§ **EXTRACTED RECORDS**
════════════════════
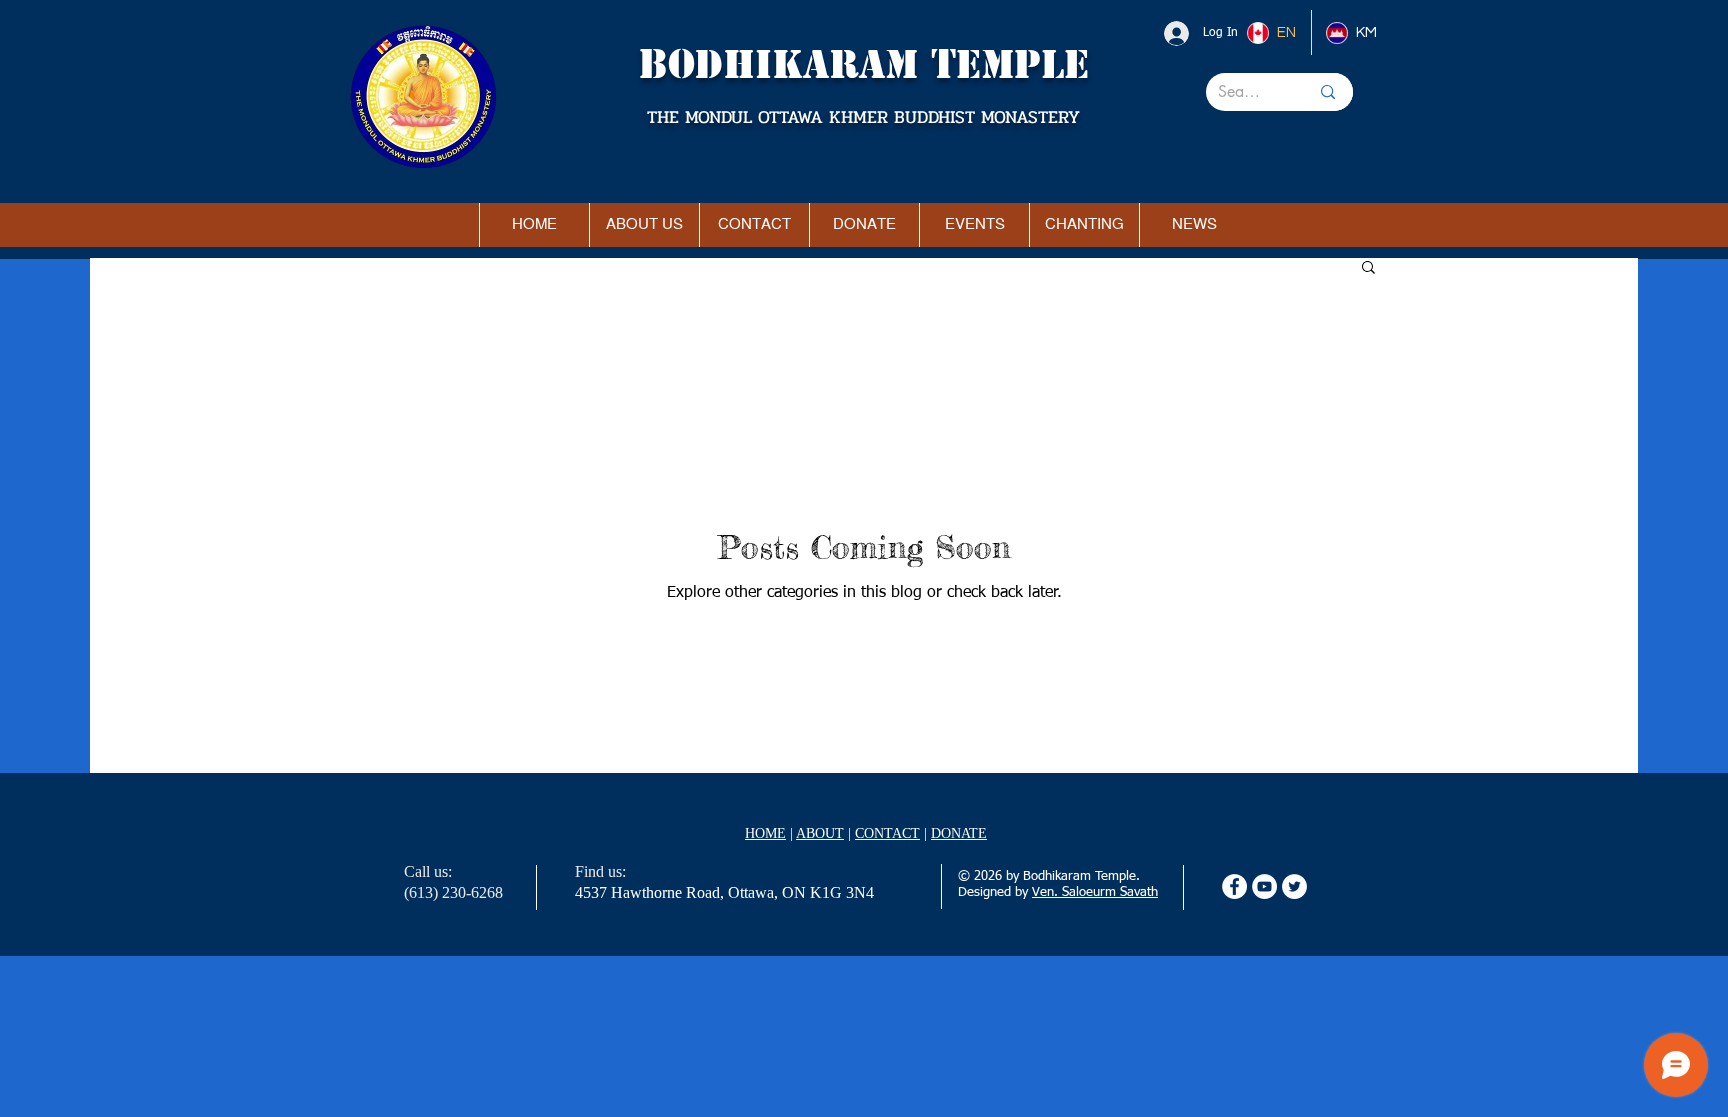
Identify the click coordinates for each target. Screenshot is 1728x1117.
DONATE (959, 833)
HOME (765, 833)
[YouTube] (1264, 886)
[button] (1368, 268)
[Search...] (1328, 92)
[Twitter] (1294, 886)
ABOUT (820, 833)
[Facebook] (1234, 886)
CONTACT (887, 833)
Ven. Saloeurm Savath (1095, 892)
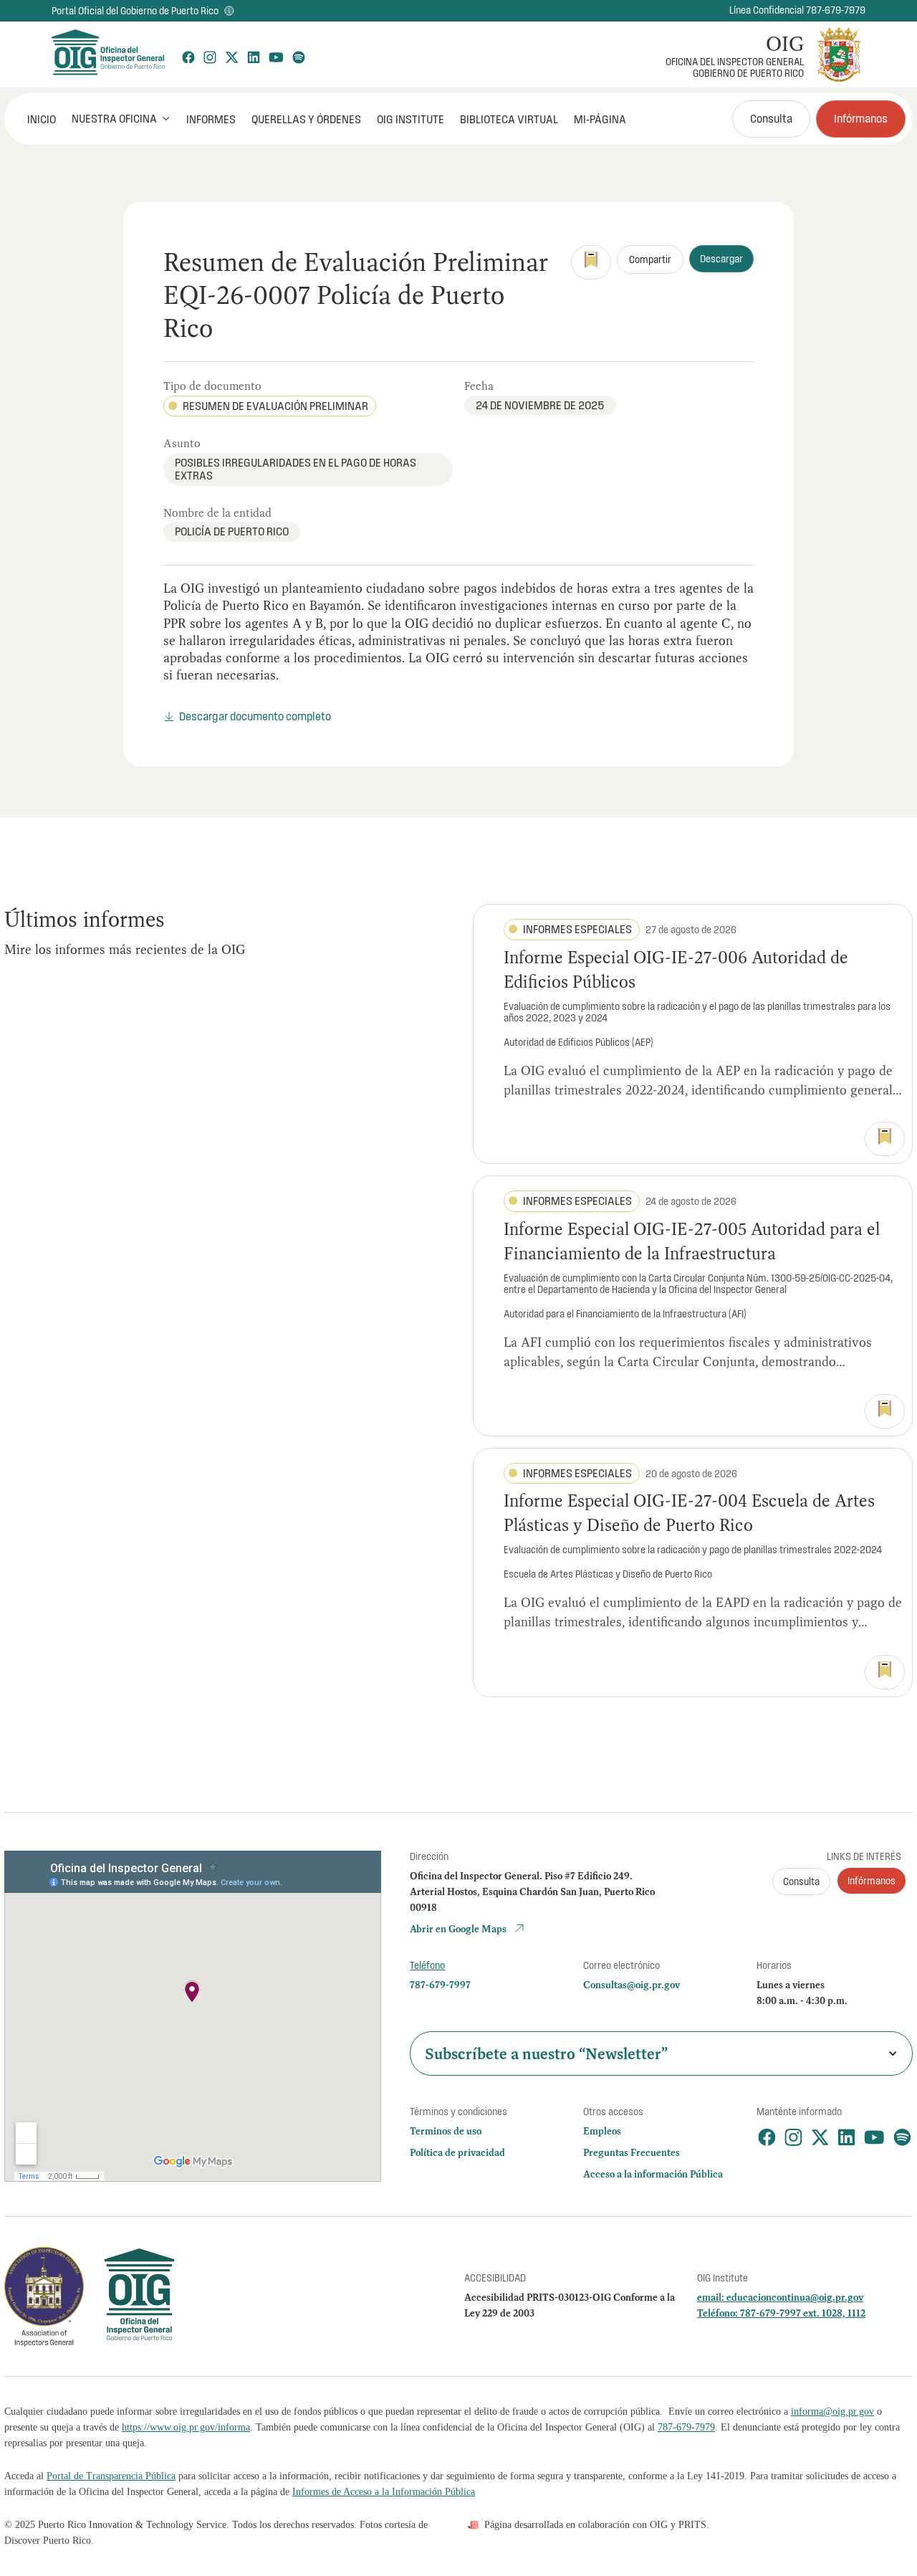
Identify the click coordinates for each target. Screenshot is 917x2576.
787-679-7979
════════════════════
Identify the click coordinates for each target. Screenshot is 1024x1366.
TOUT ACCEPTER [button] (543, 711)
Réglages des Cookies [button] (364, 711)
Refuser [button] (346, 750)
════════════════════
§ **YOUR GOAL**
Select the lines in this material that hold the word "Screenshot", leaving none out.

§ **EXERCISE ANSWER**
Identify the click coordinates for each target. Screenshot is 1728x1117.
Identify the click coordinates for each target. Screenshot is 917x2576.
Identify the click coordinates for each target. Screenshot is 1024x1366.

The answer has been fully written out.